What is now Clermont was “farmed” by Native Americans who systematically burned the Shenandoah Valley to produce an environment in which game could be produced (hardwood forests) and hunted (grassland savannahs), an environment commented upon by early European settlers and specifically by George Washington in his survey (at age 18) of Clermont in 1750.  He noted the existence on his survey of two areas of “rich barrens” (barren of trees), grass lands promoted by Indian burning.  In the Woodland Period (1,100 BC- 1650 AD), the last prior to European contact, the use of settled villages increased, as did the growing of crops of maize, squash, and beans, for which forested land was also burned.
The Europeans in turn, farmed based on their experience in the cultures from which came, and also in response to the local environmental conditions, labor available, and to market demand.  With the increasing world-wide demand for wheat from the middle of the 18th century (feeding troops during continuing wars in Europe, feeding the Caribbean which produced higher-price sugar from sugar cane rather than food and animals), the Shenandoah Valley became the American South’s most substantial producer.
Clermont not only participated in that boom, but was itself a champion producer, using enslaved labor to accomplish it. Despite this, Valley farmers and the owners of Clermont were not mono-culturists, but practitioners of what cultural geographers call “general mixed farming”, on every farm, unlike the more specialized farming of today.  In general they produced at least as much corn as they did wheat, along with other grains, and they raised a wide variety of stock and fowls.  When President Lincoln established the U.S. Department of Agriculture in 1862, 90% of Americans were farmers.
By 1940, only 30% of Americans were farmers, average farm size was increasing, as were the capital costs of equipment and machinery, but farm income was only 67% of that of non-farm workers by 1948. Many who came back from WWII did not return to farm life, and with low wages, many others left for the city. Agricultural suppliers consolidated as did distributors and processors of agricultural commodities,  combining with government sponsored research, created a market system incentivizing individual farmers to produce larger amounts of a single crop or two, or a single type of animal.

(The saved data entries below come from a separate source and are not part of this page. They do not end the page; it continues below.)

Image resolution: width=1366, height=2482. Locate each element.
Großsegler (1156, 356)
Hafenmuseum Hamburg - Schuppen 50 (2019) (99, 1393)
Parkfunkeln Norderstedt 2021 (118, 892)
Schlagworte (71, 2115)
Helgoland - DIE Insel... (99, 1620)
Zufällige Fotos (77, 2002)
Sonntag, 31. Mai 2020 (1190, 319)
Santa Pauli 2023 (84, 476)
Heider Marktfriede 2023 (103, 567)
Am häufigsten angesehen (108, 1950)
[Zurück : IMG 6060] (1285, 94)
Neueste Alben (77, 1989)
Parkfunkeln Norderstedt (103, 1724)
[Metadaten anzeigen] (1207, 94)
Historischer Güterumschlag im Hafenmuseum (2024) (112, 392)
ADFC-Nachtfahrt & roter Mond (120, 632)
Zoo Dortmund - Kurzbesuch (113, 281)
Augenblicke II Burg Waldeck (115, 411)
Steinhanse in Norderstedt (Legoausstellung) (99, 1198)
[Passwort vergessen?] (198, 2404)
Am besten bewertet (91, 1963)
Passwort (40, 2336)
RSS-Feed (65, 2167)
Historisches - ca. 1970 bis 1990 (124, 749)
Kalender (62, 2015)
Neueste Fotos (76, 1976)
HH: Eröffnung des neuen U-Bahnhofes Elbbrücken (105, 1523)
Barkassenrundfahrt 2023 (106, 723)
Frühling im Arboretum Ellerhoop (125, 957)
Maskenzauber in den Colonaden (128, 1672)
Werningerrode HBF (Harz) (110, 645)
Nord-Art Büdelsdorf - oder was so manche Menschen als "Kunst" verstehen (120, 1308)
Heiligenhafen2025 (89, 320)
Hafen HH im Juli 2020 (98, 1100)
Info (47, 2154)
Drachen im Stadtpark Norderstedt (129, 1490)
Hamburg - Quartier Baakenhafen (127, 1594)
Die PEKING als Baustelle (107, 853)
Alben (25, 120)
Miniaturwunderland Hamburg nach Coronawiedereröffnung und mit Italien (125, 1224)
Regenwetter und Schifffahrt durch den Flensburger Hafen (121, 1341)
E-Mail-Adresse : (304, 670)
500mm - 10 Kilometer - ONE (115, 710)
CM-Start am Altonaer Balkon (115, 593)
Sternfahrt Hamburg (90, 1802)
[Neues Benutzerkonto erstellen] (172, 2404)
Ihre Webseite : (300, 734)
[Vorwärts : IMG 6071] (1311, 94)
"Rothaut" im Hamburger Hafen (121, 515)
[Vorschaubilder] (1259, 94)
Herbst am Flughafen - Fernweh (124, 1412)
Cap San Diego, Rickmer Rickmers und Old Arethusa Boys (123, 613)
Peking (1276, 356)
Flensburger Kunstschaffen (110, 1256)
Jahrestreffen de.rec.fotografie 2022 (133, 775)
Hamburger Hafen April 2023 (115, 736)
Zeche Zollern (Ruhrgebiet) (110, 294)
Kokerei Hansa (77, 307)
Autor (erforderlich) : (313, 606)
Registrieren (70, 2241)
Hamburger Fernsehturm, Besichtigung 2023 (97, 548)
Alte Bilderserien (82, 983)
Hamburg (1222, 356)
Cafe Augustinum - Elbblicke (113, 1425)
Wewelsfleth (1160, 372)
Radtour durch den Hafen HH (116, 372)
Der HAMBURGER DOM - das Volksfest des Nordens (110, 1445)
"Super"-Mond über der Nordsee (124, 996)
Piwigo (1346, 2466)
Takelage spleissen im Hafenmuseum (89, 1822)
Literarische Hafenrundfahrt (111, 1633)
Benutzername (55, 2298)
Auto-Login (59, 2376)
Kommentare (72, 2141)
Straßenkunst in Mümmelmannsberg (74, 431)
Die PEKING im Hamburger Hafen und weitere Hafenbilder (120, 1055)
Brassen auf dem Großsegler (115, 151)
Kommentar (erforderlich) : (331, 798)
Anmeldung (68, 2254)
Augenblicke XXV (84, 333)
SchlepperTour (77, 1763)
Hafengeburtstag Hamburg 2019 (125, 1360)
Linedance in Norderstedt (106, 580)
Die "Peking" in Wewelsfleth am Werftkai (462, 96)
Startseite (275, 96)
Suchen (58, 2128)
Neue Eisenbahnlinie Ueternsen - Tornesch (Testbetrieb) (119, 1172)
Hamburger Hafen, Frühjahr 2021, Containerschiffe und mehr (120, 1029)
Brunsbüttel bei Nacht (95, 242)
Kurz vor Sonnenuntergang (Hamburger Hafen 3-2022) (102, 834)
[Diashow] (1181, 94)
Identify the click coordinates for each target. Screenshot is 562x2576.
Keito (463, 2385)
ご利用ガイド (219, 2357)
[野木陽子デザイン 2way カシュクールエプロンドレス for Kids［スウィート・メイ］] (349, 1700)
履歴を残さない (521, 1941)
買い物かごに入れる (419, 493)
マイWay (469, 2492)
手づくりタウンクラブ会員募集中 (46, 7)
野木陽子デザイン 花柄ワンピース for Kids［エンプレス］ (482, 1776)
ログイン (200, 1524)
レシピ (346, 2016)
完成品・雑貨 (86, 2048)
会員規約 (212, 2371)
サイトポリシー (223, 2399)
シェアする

In the Valley and at Clermont, the practice of general mixed farming continued up to the middle of the 20th century, characterized by its great diversity of enterprise, which supported sustainability. The last tenant farmer to live on and run the farm at Clermont, Gilbert Royston, retired from farming in 1948.  He owned all the animals and equipment, which he sold at auction. The animals, machinery, harness, etc. advertised in his auction poster was almost identical to the items listed on the auction poster after the death of Edward McCormick, owner of Clermont, in 1870. The middle of the 20th century showed the great shift in agricultural practice and production.  After 1950, Clermont’s land was often rented for a single crop, or a small cow-calf operation continued, but infrastructure (land, herds, buildings, fencing) deteriorated.
Elizabeth William’s gift, both to the State of the farm and to the Foundation of her other assets in 2004, required the continuation of active production agriculture, primarily in order to maintain what was an historic, open, agricultural landscape as such  (based on the knowledge that farms that are not farmed become forests, or houses), but also to bolster a locally-declining agricultural sector and education about agriculture. The Foundation as manager of the 360-acre site looked for ways to make this requirement sustainable and useful in the 21st century, without the lower-cost labor prevalent until the 1950’s and in the face of greatly increased capital costs in the farming business, volatile farm commodity prices, a changing climate, and the increasingly larger land-base of farms today.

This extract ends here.